So far so good. We have implemented chaining and now our program is no longer needed to put everything inside one then method, rather it can chain the steps after each other.
The only weakness that our chaining pattern has that it cannot chain several async functions and run them respectively.
Let’s see our final desire:
var asyncFetchData = require('./fetch.js');
asyncFetchData
.then(function (result) {
console.log(result); // output> data is here!
// saveData is an async function
// and the returned value of it is a thenable object (like asyncFetchData)
return saveData(result);
})
.then(function (result) {
console.log(result); // output> data saved successfuly!

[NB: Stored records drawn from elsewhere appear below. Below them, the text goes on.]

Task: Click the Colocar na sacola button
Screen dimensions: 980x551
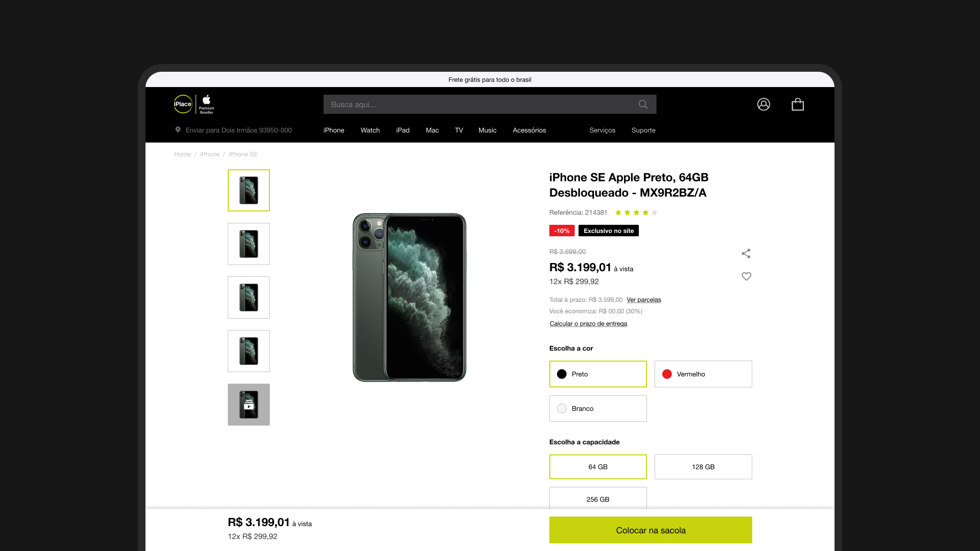Action: [x=651, y=530]
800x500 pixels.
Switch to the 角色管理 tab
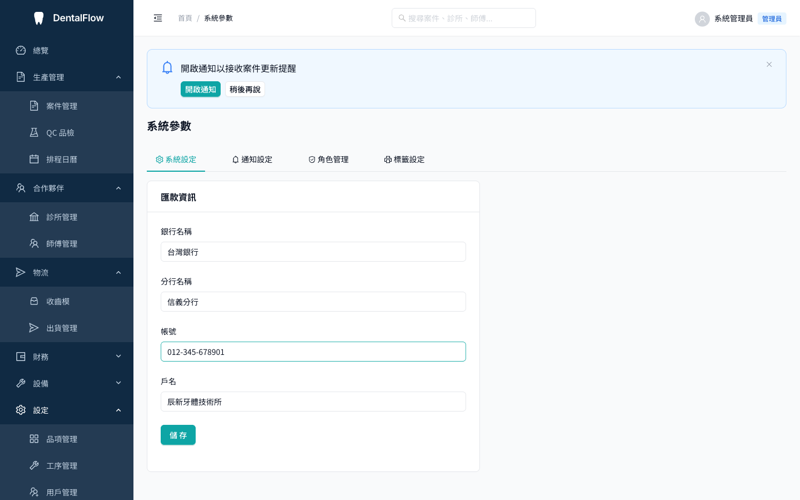tap(329, 159)
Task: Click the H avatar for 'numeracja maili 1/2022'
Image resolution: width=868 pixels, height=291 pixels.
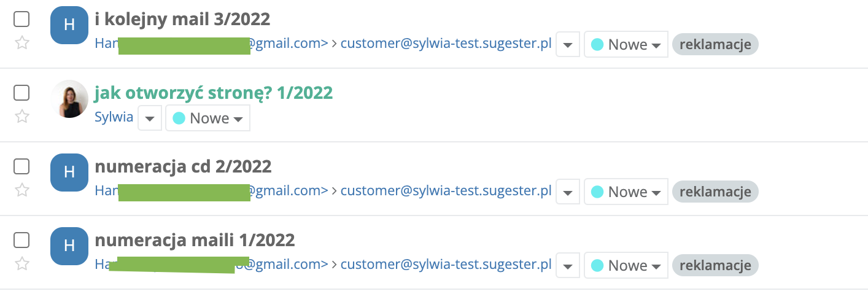Action: pos(69,246)
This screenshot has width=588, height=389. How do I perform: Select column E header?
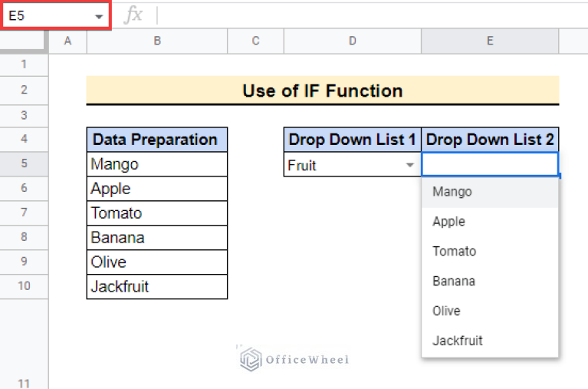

});You can see that the returned value of the saveData function is similar to the asyncFetchData object. And in these kinds of situations, I mean when we realize that the returned value of the callback is thenable, afterward the next then method which comes after it, should acts as its own then method.
In the example above, the second then method is exactly the then method of the saveData.
Before start coding, let’s review the workflow of our program again to see what exactly is going on.
In the first then method, when its callback (i.e. the onSuccess) be run, the returned value of that – which is a thenable object – will be sent to the resolve of the next asyncController.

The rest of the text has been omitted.